Kristen gazed about. “But there’s nothing around here.”
“Could be something made the lead truck come to a quick stop. Maybe an animal dashed out in front of it. Caused a chain reaction. Whatever the case, there were trucks, all right, several o
f ’em. Since Old Canyon Road leads nowhere fast, I can’t tell you where they were headed.”
She followed Farlowe back to the 4 x 4. He pulled back out onto the road and continued on at an even slower pace, looking for more signs of the convoy. The minutes and miles passed in silence. He slowed again after passing the abandoned air force base he had mentioned, then stopped altogether and climbed out.
“That’s funny. Those trucks didn’t get this far,” he announced after careful inspection of the road. “Trail they left ends at the base.”
Kristen fixed her gaze on the chained entrance to Miravo. “But it’s deserted. What could they have been doing there?”
“Why don’t we go inside and have ourselves a look?”
“Can you do this?” Kristen asked from behind Farlowe as he aimed his Peacemaker at the lock holding the chain in place over the gate.
“I’m the law, little lady. I can do anything my little heart desires. Cover your ears now.”
She did as she was told but the reverberation still stung them. The lock shattered. Farlowe pulled the chain off and swung open the gate.
Before them, Miravo Air Force Base boasted all the eeriness of a ghost town. Windows of many of the buildings had been boarded up. Beyond the buildings and hangars, the runways and tarmacs were collecting dirt.

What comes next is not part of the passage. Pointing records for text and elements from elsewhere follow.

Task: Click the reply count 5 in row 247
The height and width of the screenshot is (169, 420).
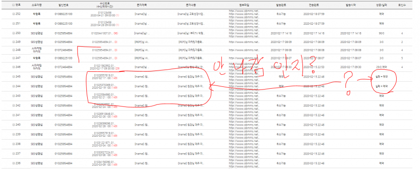Action: (x=402, y=58)
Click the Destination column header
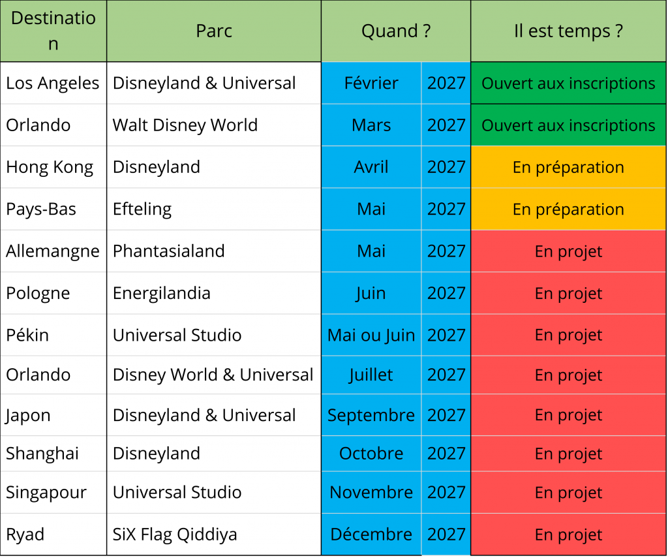This screenshot has height=560, width=668. pyautogui.click(x=53, y=31)
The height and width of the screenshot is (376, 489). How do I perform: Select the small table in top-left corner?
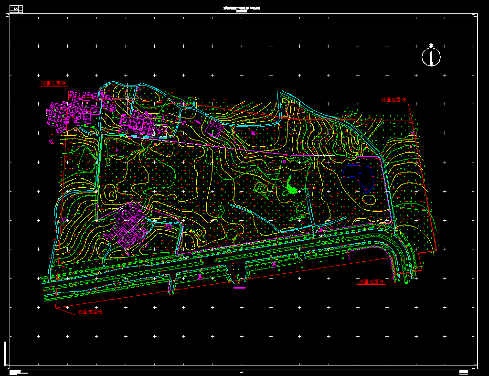[17, 9]
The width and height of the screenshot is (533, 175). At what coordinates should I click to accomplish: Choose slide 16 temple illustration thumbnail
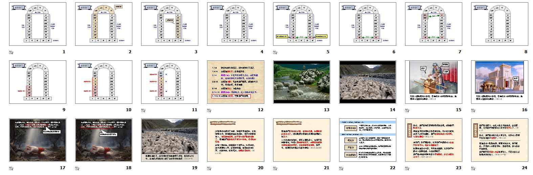point(499,82)

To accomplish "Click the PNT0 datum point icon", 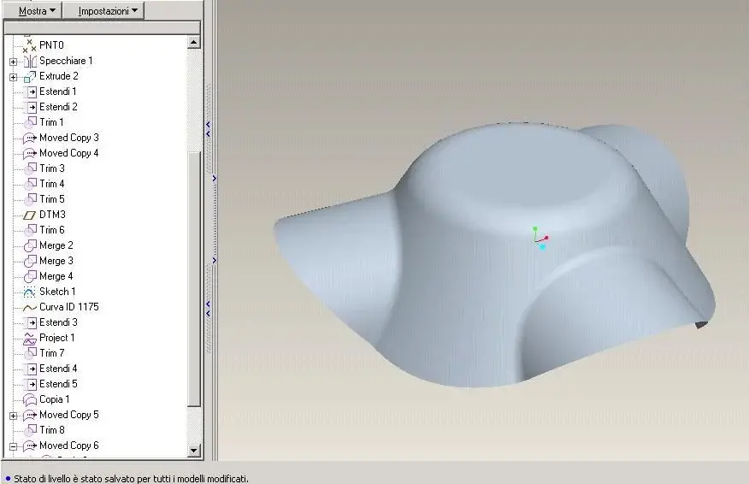I will [x=30, y=46].
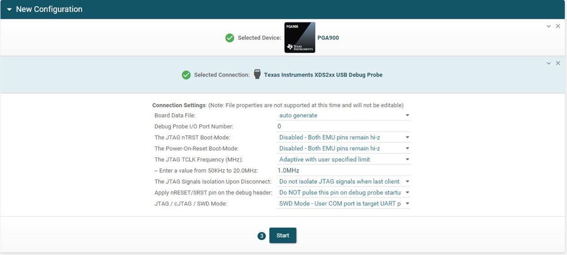Click the XDS2xx debug probe icon

257,74
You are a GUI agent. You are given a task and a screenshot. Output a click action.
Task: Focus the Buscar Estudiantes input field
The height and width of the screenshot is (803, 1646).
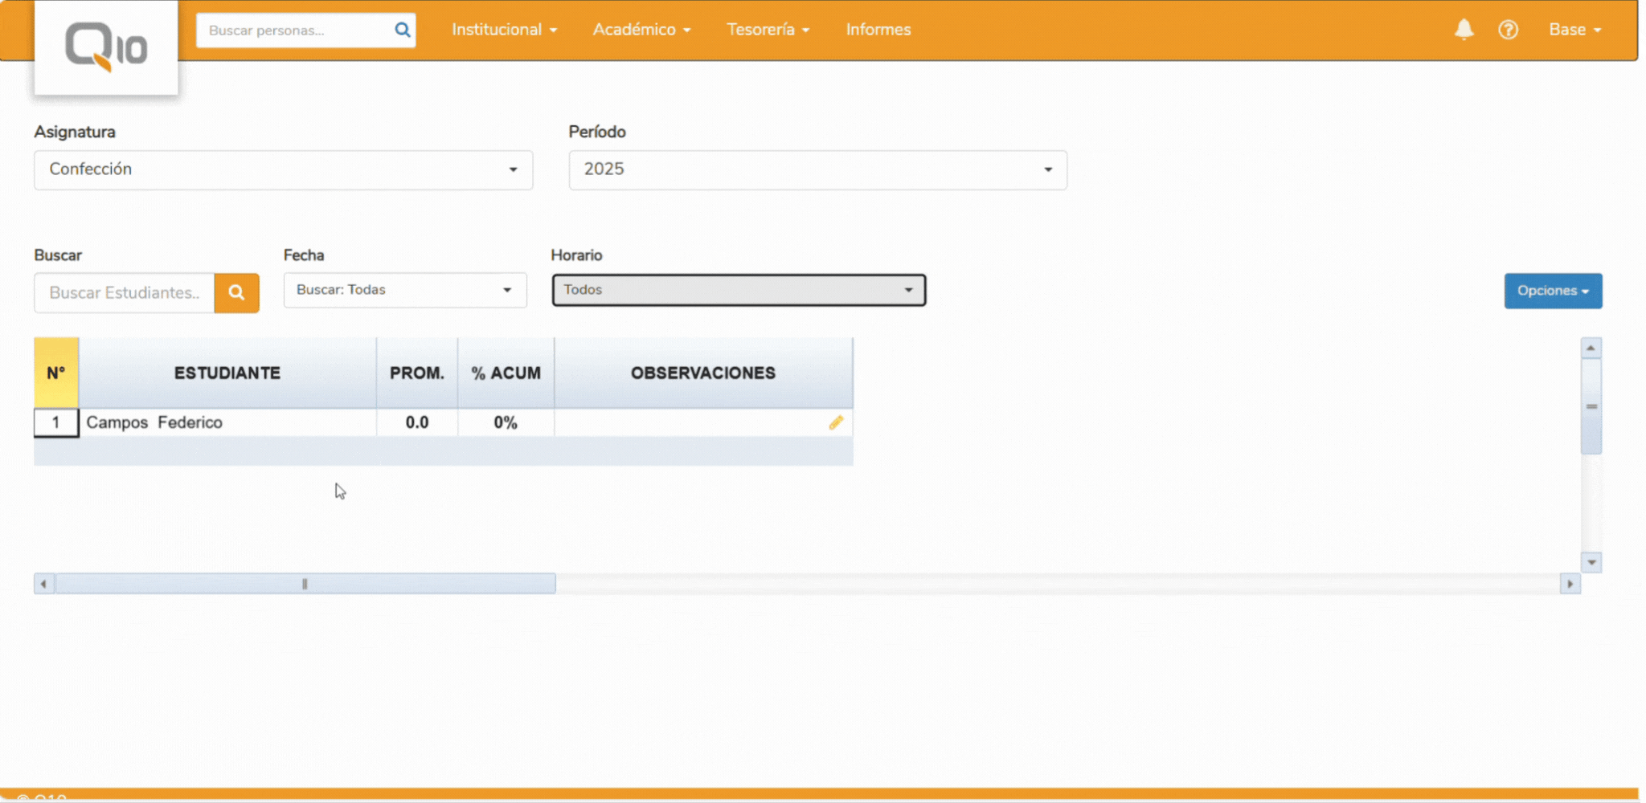(125, 292)
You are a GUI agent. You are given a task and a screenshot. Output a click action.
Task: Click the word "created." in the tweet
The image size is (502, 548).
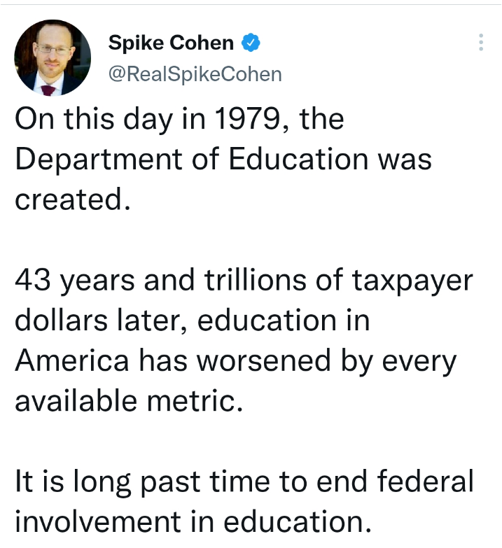click(x=74, y=199)
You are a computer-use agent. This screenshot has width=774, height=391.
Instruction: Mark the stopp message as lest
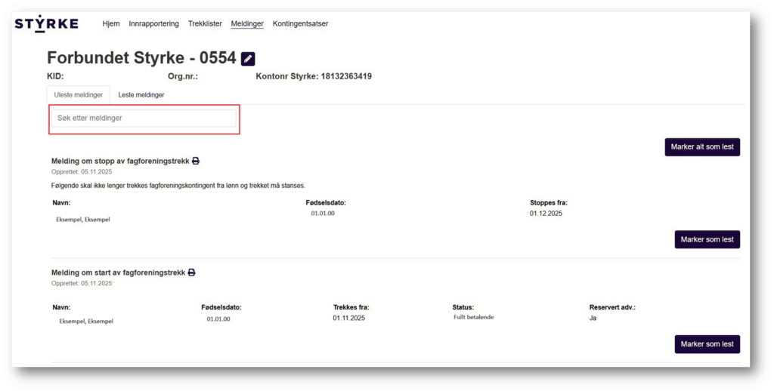[x=707, y=239]
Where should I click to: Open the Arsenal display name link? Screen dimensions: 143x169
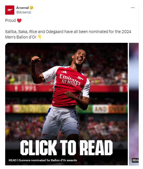click(x=22, y=8)
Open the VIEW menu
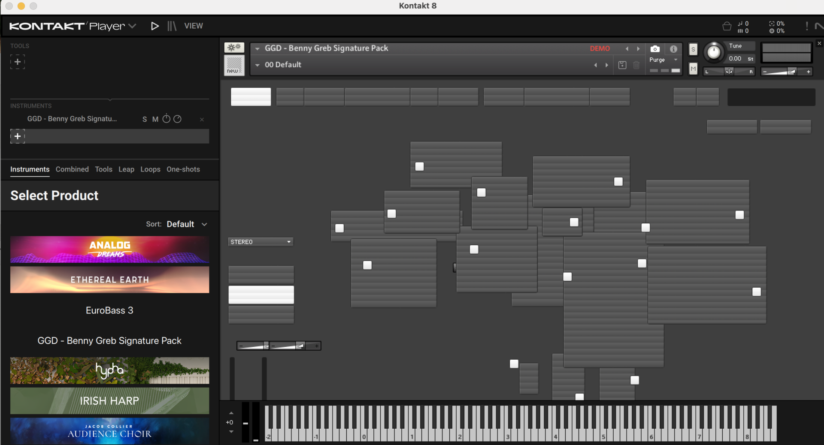This screenshot has width=824, height=445. [x=194, y=26]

Where once upwards of a thousand people had occupied this SAC base, there was no one. Wind whistled by the steel hangars and Quonset huts. The sunlight struggled to glimmer off their rusting hulks.
Duncan Farlowe checked the soft ground just inside the base entrance, kicking dirt and then smoothing it with his feet. He moved about stiffly; crouching had obviously become too much of a chore for him.
“The trucks came in here, all right,” he told Kristen. “And lots more than just that one convoy we found evidence of back on the road.” He managed to half bend over. “They pulled through the gate and eventually headed …” He paused to check the ground more closely and brought his hand up. “ … that way.”